PostPosted: 05/27/2016, 3:43 am
by plae57
Is there a budget for your film or is it just self funded? That would make a difference on my advice. These are things I would do to prepare:
  • Build/buy the largest green screen you can
  • Buy/acquire lights, and learn how to light a green screen properly
  • Practice keying and roto (you will need both)
  • Learn how to make procedural keys and masks and learn how to combine them
  • If you have 3 months before primary shooting I would take a look at Fusion. It is a much better platform for visual effects, and the learning curve is not that bad. All your element 3d models work perfectly and you can animate all the parts a lot easier (to me) than with parenting groups in e3d.
  • Buy/acquire a good sound system
  • Buy a drone (Phantom 3 or better). Quality drones can inexpensively replace long dolly and track shot as well as crane shots. The cost of a Phantom 3 quality drone is LESS than you would pay for a dolly and track for a day
  • Learn how to do ADR. Set sound sometimes sucks. (Premiere/Audition have a great ADR workflow!)
  • Always record room sound you will need it for any ADR work.
  • Storyboard every shot. This will save you hours and hours when shooting.
  • Search hard for practical sets
  • Practice set extensions, object replacement and addition, This will drastically increase the number of practical sets you can use.
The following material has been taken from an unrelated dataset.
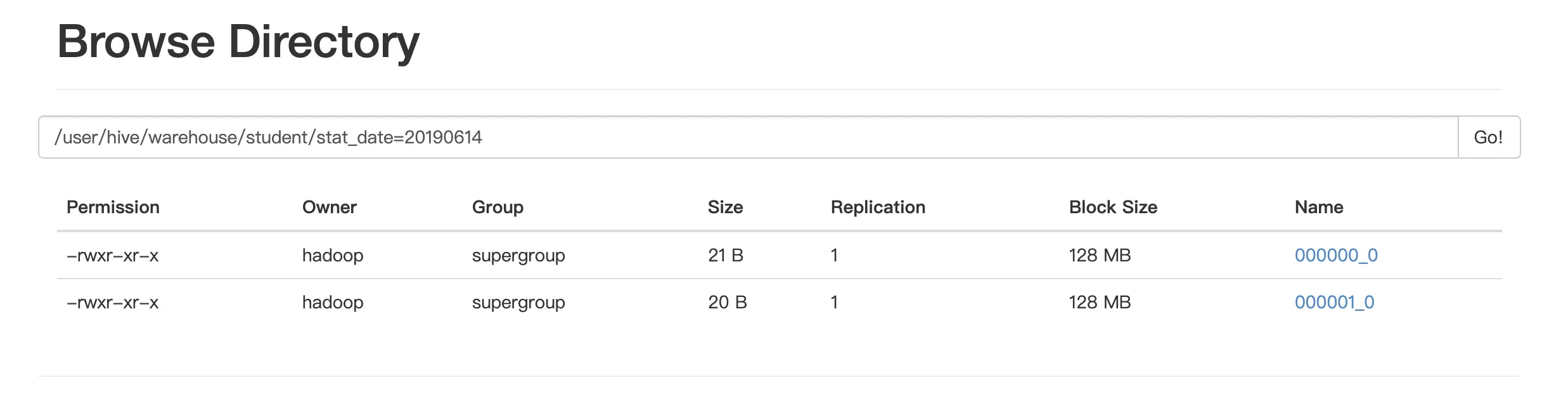The width and height of the screenshot is (1568, 401).
Task: Click replication value in the second row
Action: [834, 302]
And most of all remember the order of importance: SCRIPT - SOUND - VISUALS

Good luck and I am looking forward to your film.

Re: Hall of Retirement

PostPosted: 05/31/2016, 1:53 am
by Gerry Clark
Thanks plae57, that's all really practical and relevant advice. Some of it I'm already aware of and making preparations for, and some of it is a reminder of how much more I have yet to do.
Although I've made quite a few corporate movies this is new ground for me and will take me well out of my comfort zone. At the moment it's self-funded and I'm making it in my spare time but I'm looking into funding resources as I hope to do the right thing and pay all the actors and crew up to standard rates.
Fusion seems a bit scary at the moment as in my spare, spare time I'm editing a feature. I'll need to learn Fusion in my spare, spare, spare time.

I read recently of a Chinese drone being due on the market around July, selling at less than $500 but capable of recording 4k RAW. If this turns out to be true then it may be an option for me.